● **EXERCISE**: From the records below, extract all the text exactly and leave the images behind.

[[ SUPPLIED DATA open ]]

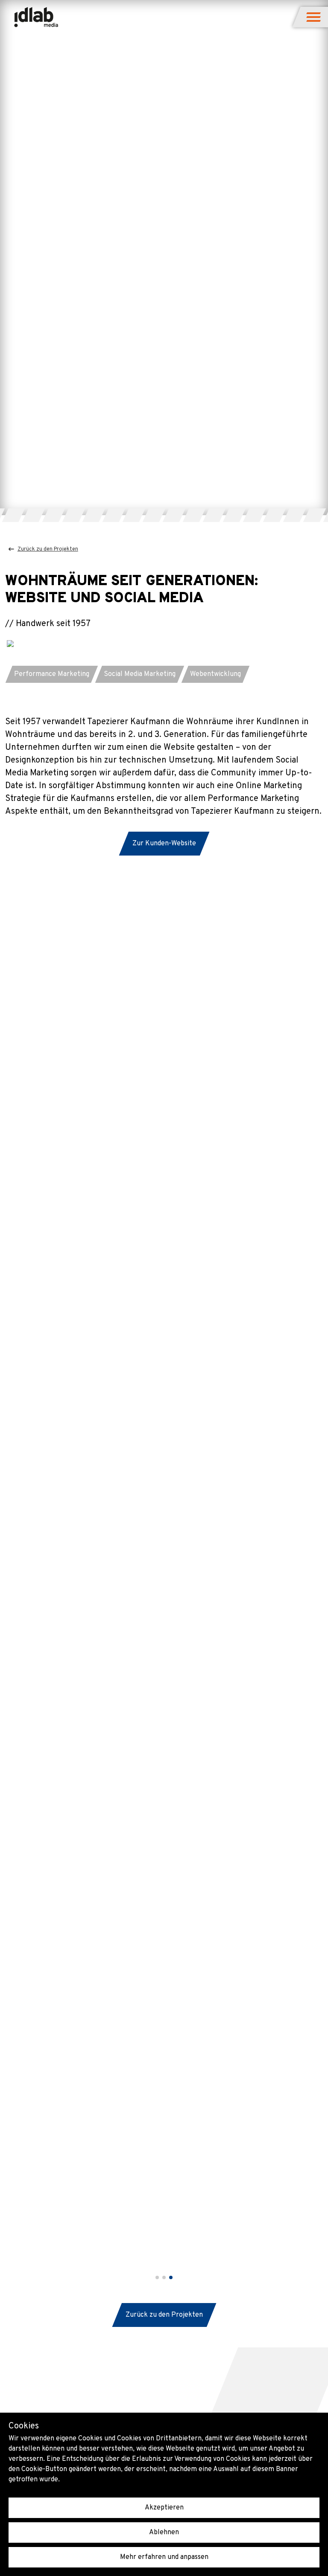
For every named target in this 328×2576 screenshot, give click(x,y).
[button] (314, 17)
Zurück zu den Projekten (48, 549)
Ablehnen (164, 2532)
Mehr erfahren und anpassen (164, 2557)
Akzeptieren (164, 2507)
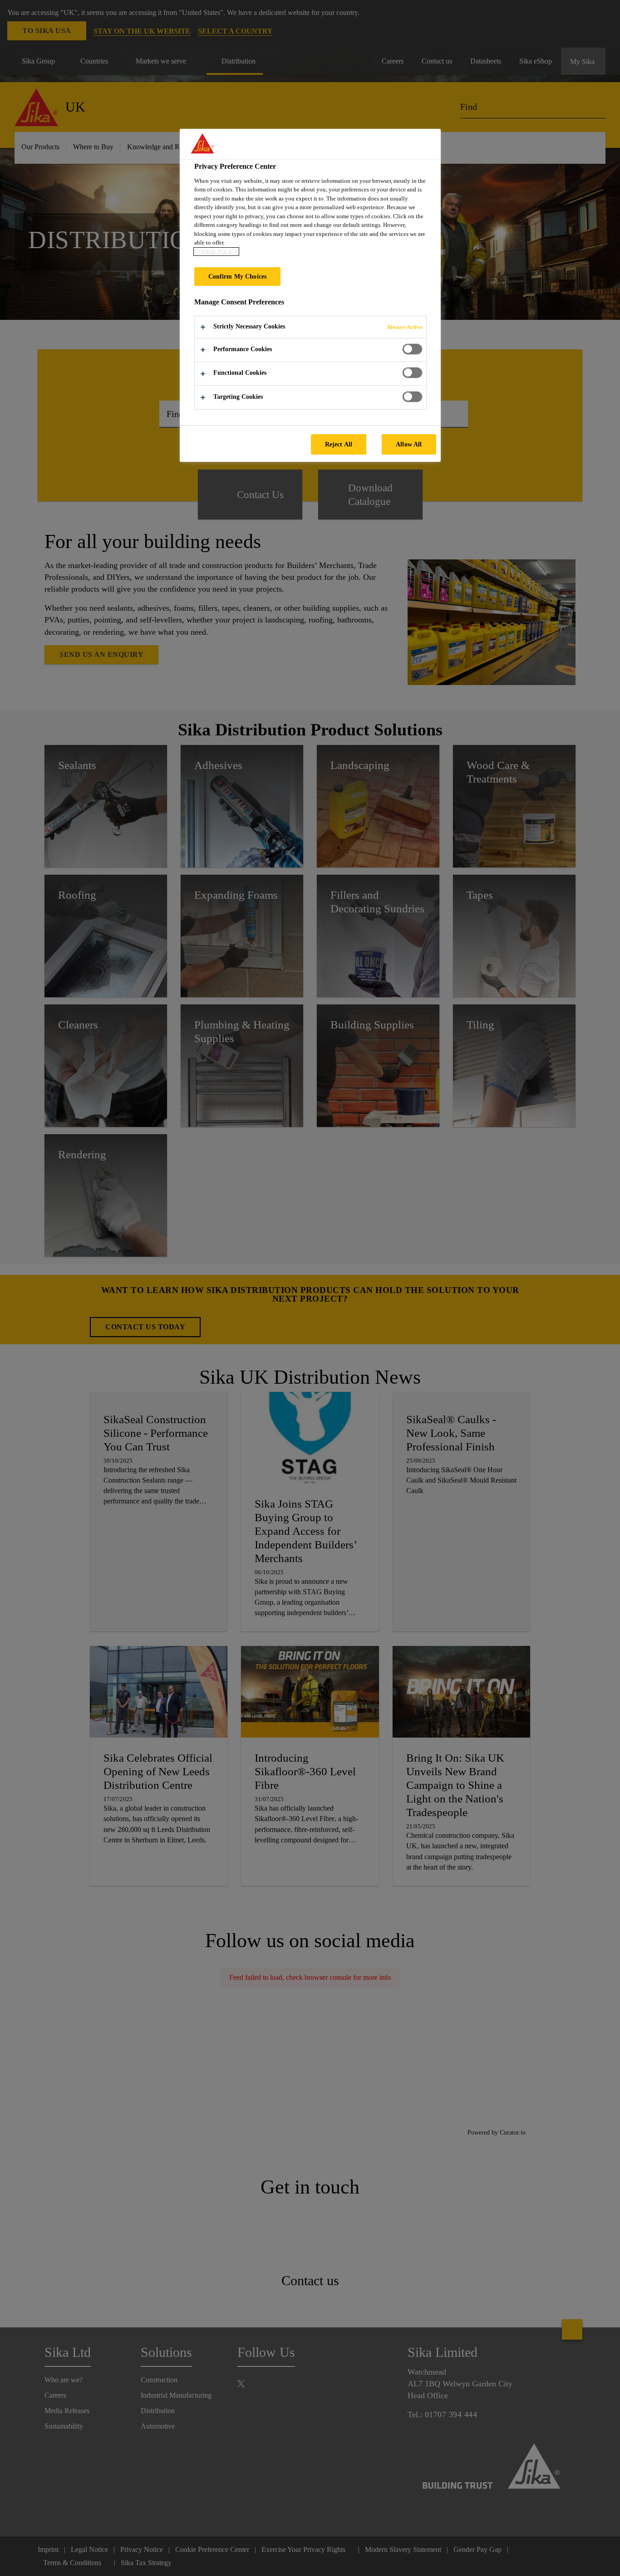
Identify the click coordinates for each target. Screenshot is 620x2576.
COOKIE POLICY (216, 251)
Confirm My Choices (237, 276)
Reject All (338, 444)
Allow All (409, 444)
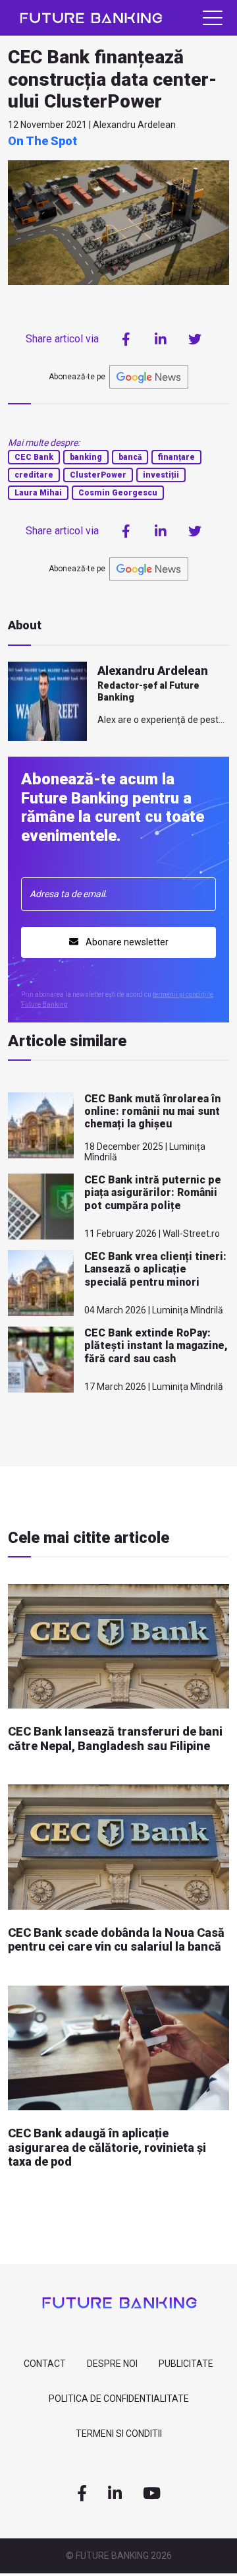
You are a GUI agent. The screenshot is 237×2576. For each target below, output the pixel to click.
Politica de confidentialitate (119, 2398)
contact (45, 2363)
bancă (130, 457)
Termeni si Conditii (119, 2433)
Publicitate (186, 2363)
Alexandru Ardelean (152, 670)
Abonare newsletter (126, 942)
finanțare (176, 457)
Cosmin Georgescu (117, 492)
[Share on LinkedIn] (160, 339)
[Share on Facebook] (126, 339)
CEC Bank (33, 457)
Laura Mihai (38, 492)
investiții (161, 475)
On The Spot (42, 141)
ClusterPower (98, 475)
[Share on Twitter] (195, 339)
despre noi (112, 2363)
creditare (33, 475)
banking (86, 457)
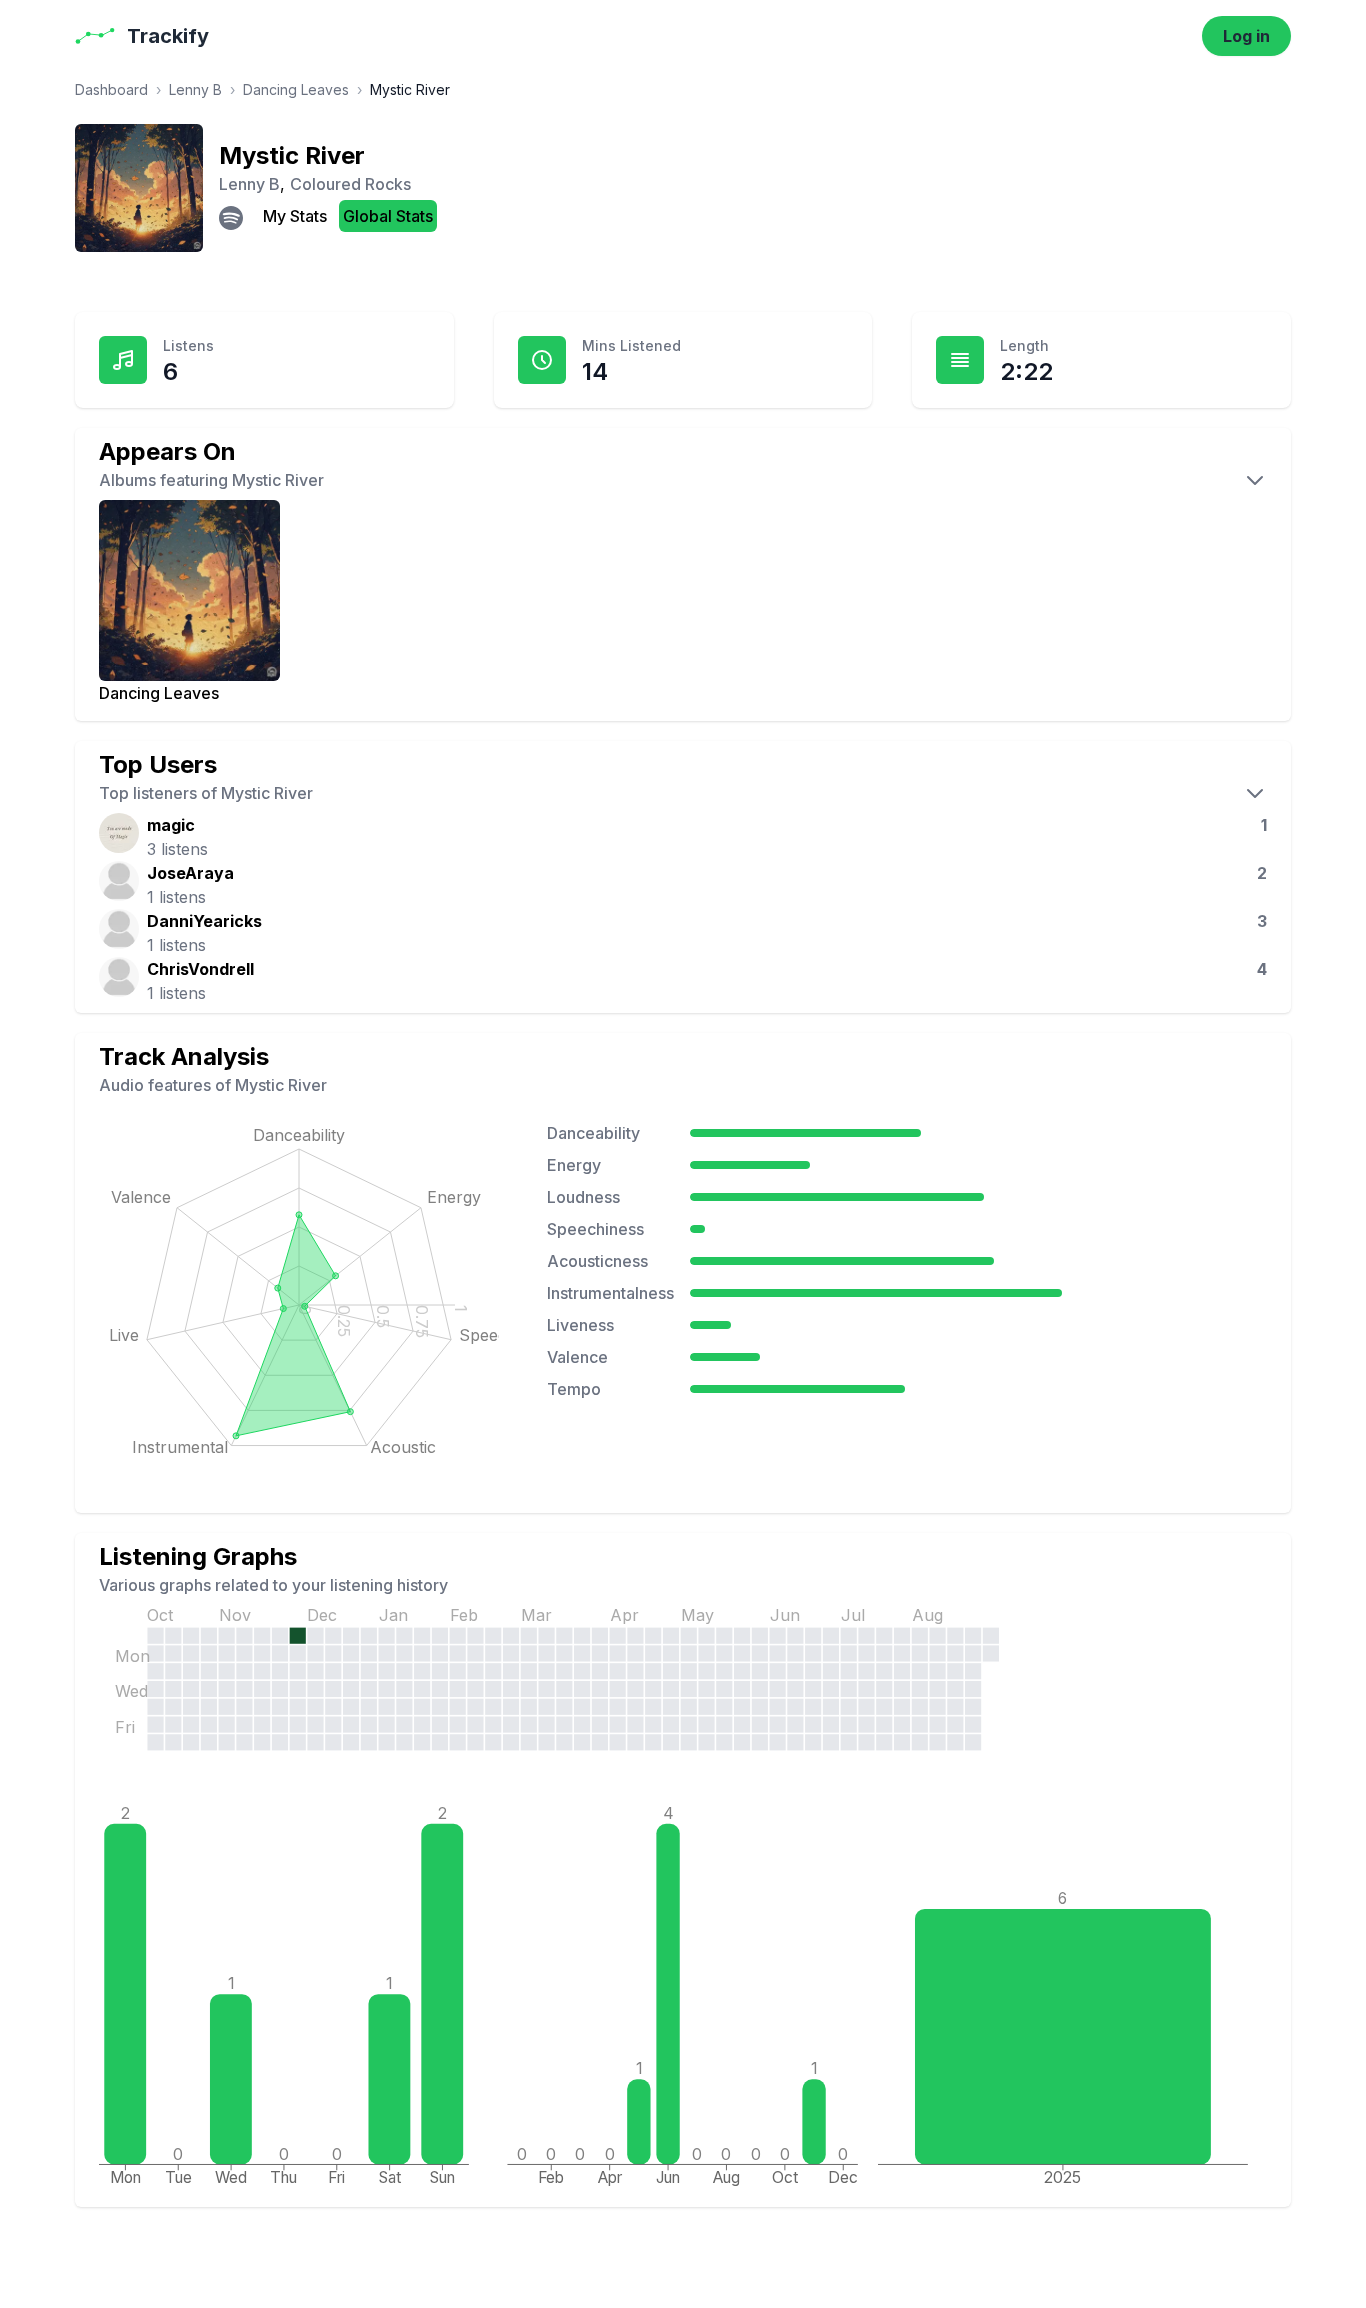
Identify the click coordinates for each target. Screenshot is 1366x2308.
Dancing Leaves (296, 89)
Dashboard (111, 89)
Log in (1246, 36)
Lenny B (195, 89)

[[ SUPPLIED DATA closed ]]

● **RESPONSE TO THIS TASK**:
For every named target in this 328×2576 screenshot, give click(x,y).
[button] (314, 17)
Zurück zu den Projekten (48, 549)
Ablehnen (164, 2532)
Mehr erfahren und anpassen (164, 2557)
Akzeptieren (164, 2507)
Identify the click coordinates for each target. Screenshot is 620x2576.
COOKIE POLICY (216, 251)
Confirm My Choices (237, 276)
Reject All (338, 444)
Allow All (409, 444)
You are a GUI agent. The screenshot is 237×2576. For each target below, output the pixel to click.
Politica de confidentialitate (119, 2398)
contact (45, 2363)
bancă (130, 457)
Termeni si Conditii (119, 2433)
Publicitate (186, 2363)
Alexandru Ardelean (152, 670)
Abonare newsletter (126, 942)
finanțare (176, 457)
Cosmin Georgescu (117, 492)
[Share on LinkedIn] (160, 339)
[Share on Facebook] (126, 339)
CEC Bank (33, 457)
Laura Mihai (38, 492)
investiții (161, 475)
On The Spot (42, 141)
ClusterPower (98, 475)
[Share on Twitter] (195, 339)
despre noi (112, 2363)
creditare (33, 475)
banking (86, 457)
Identify the click coordinates for each target. Screenshot is 1366x2308.
Dancing Leaves (296, 89)
Dashboard (111, 89)
Log in (1246, 36)
Lenny B (195, 89)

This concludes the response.